United States District Court, N.D. California
Jun 12, 2007
No. C 07-1563 SBA, [Docket No. 12] (N.D. Cal. Jun. 12, 2007)

Opinion

No. C 07-1563 SBA, [Docket No. 12].

June 12, 2007


ORDER


Currently before the Court is Plaintiffs' Motion to Remand [Docket No. 12]. Having read and considered the arguments presented by the parties in the papers submitted to the Court, the Court finds this matter appropriate for resolution without a hearing. The Court hereby GRANTS Plaintiffs' Motion for Remand [Docket No. 12].

BACKGROUND

On March 22, 2006, Plaintiffs Jack and Geraldine Bessire ("Plaintiffs") filed a complaint in the Superior Court of California for the City and County of San Francisco against a number of defendants alleging injuries from exposure to asbestos and asbestos-containing products. Mot. to Remand at 1:11-14. The claim against removing Defendant Union Carbide ("Defendant") alleges that Plaintiff Jack Bessire was para-occupationally exposed to asbestos when he handled the dirty work clothes of his father, who worked at a mine owned by Defendant in Rifle, Colorado. Noddin Decl., Exhibit A at 5:10-21. Defendant was served with the summons and complaint on April 4, 2006. Mot. to Remand at 1:13-14.
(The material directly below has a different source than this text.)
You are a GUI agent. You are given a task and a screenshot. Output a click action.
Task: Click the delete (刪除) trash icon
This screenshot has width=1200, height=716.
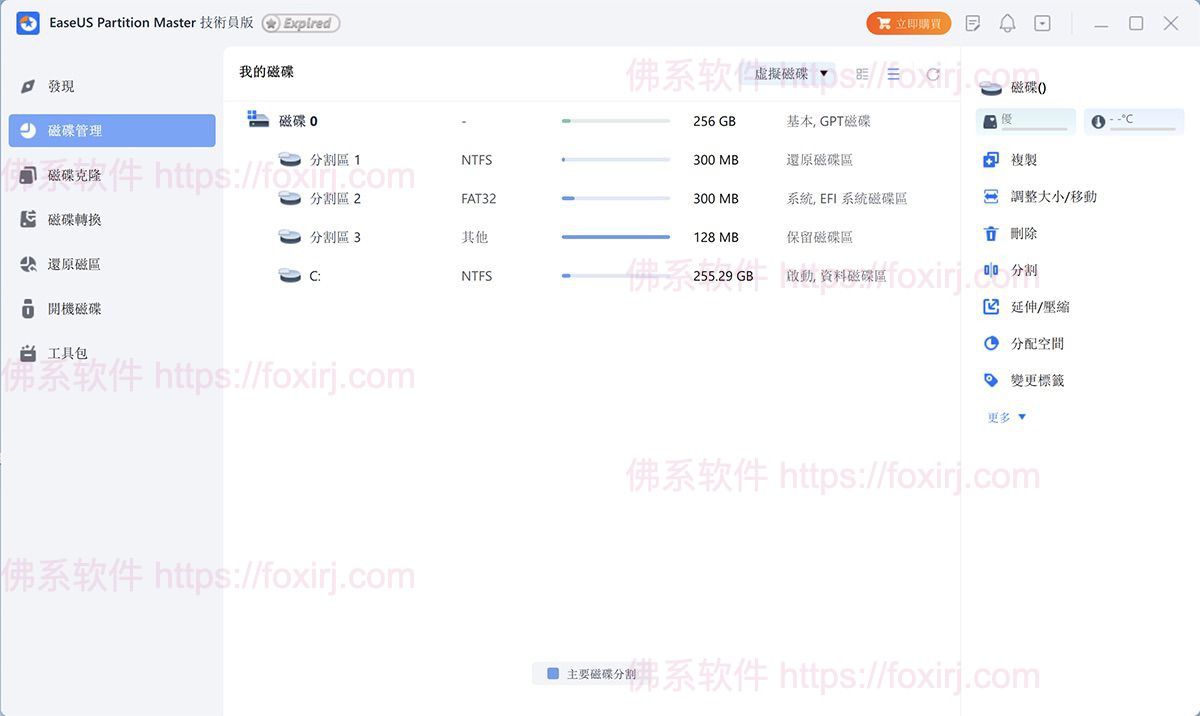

Plaintiffs propounded discovery to Defendants which included requests for admissions that asbestos was contained in the vanadium and uranium ore tailings from Defendant's mine. Opp'n at 4:15-17. These requests for admissions were deemed admitted on December 26, 2006. Id. at 4:18.

On March 23, 2007, Defendant removed the matter to federal court based on concerns about potential allegations of injuries related to nuclear materials at its plant. Id. at 4:23-25. Removal was grounded in the Price-Anderson Act, which provides original federal court jurisdiction for actions arising out of a "nuclear incident." 42 U.S.C. § 2210(n)(2).

LEGAL STANDARD

The federal removal statute, 28 U.S.C. § 1441, provides that "any civil action brought in a State court . . . may be removed by the defendant or the defendants" to federal court on the basis of federal question or diversity jurisdiction. 28 U.S.C. § 1441(a); Snow v. Ford Motor Co., 561 F.2d 787, 789 (9th Cir. 1977).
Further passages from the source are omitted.